Will the Niagara Falls City Council go along with a proposal from outgoing Mayor Paul Dyster to enact a garbage user fee to help close a more than $5 million deficit in next year’s budget?

Residents will have a chance to voice their opinion on Wednesday night in council chambers at a public hearing scheduled to begin at 6, and Council Chairman Andrew Touma admits he doesn’t know what’s going to happen after that hearing and whether or not lawmakers will even take a vote on enacting the $234.75 user fee that Dyster would like to include in his last budget proposal.

“I just don’t know,” said Touma about Wednesday’s public hearing and possible vote.  “We’ll just have to wait and see but as I’ve said, it is time for lawmakers to make the tough decisions and do the job they were elected to do.  If not a user fee, like many other municipalities have enacted to raise much-needed revenue, then what?  Massive layoffs, a major tax increase, possible service reductions, or all of the above?  The rubber has hit the road, and the future of casino payments is very much up in the air and can no longer be counted on to bail out the budget.  Even with state help, the situation is grim.”
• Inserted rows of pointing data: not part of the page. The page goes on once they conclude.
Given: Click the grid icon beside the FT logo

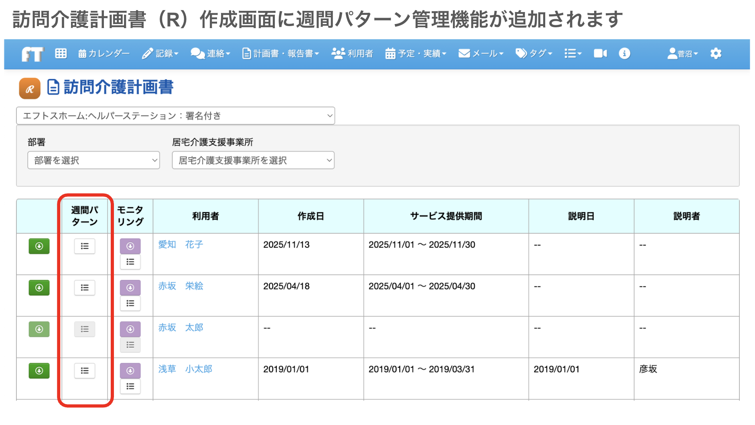Looking at the screenshot, I should [61, 53].
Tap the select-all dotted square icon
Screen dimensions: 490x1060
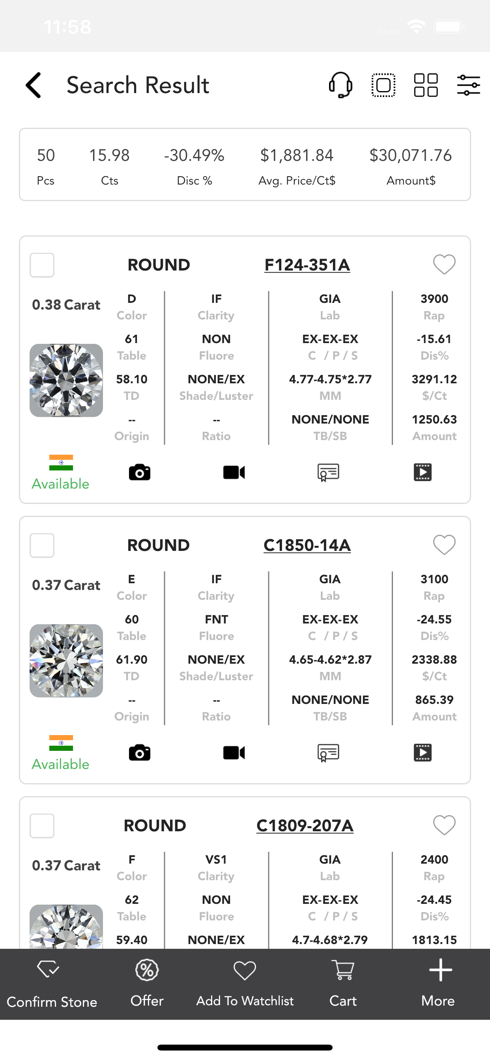pos(383,85)
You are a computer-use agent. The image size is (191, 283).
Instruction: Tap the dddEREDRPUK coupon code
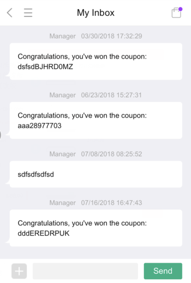point(44,233)
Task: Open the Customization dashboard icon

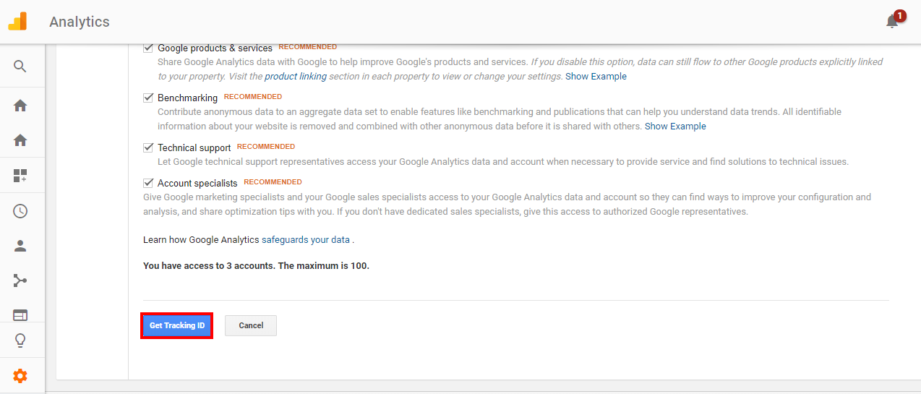Action: point(20,176)

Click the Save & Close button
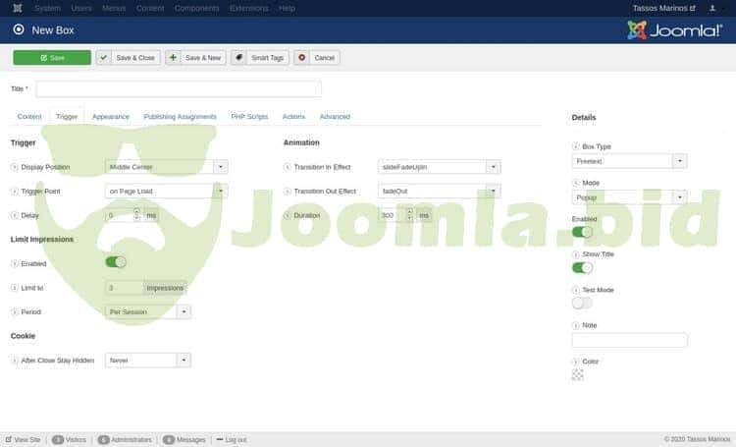point(129,58)
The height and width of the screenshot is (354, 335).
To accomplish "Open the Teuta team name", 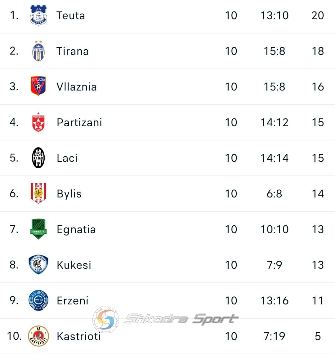I will tap(71, 15).
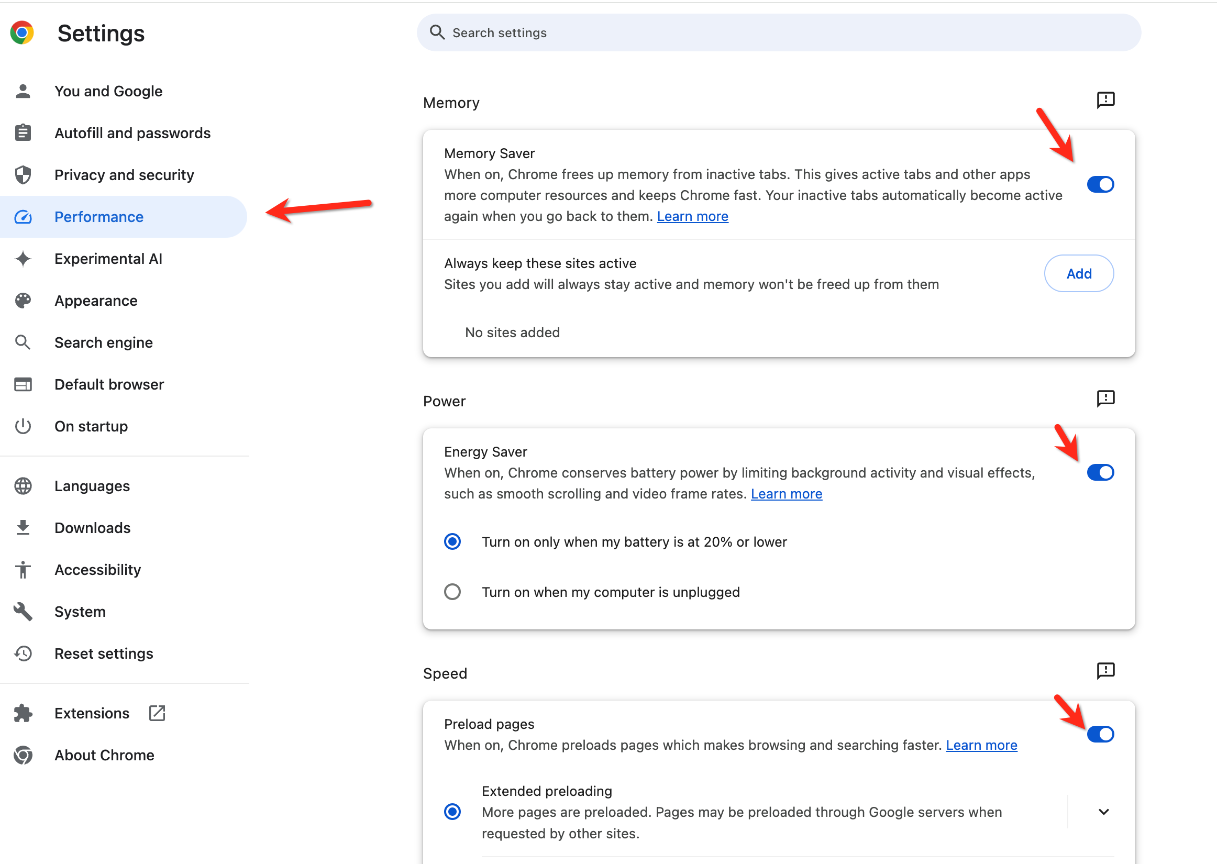Screen dimensions: 1217x864
Task: Disable the Energy Saver switch
Action: click(1100, 472)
Touma, like many other observers, is disappointed a lesser fee wasn’t enacted last year to help raise revenue, and he says at this point the city has reached the breaking point and must take action, one way or another, to close the approximate $5.5 million budget hole or face the consequences that could include the appointment by the state of a control board.  

The council needs three of its five members voting yes to approve the user fee, and the two Republican members of the council, Chris Voccio and Kenny Tompkins, who is up for re-election in November, are unlikely yes votes with Voccio on the record as saying it is time for city employees to come to the table to help deal with the budget deficit.

Whatever happens, whoever wins the mayoral election in November will be taking over a city struggling to stay afloat financially after years of administrations and lawmakers passing the buck and relying on casino dollars and reserve funds to balance the budget instead of making tough political decisions on reducing costs and raising new money, decisions that now have to be made or else.   

It may not be a pretty picture, but it is the picture lawmakers and the next administration are facing and for a city hoping to join the development renaissance that has helped revive Buffalo — along with millions from the state — the time for making tough political decisions has arrived.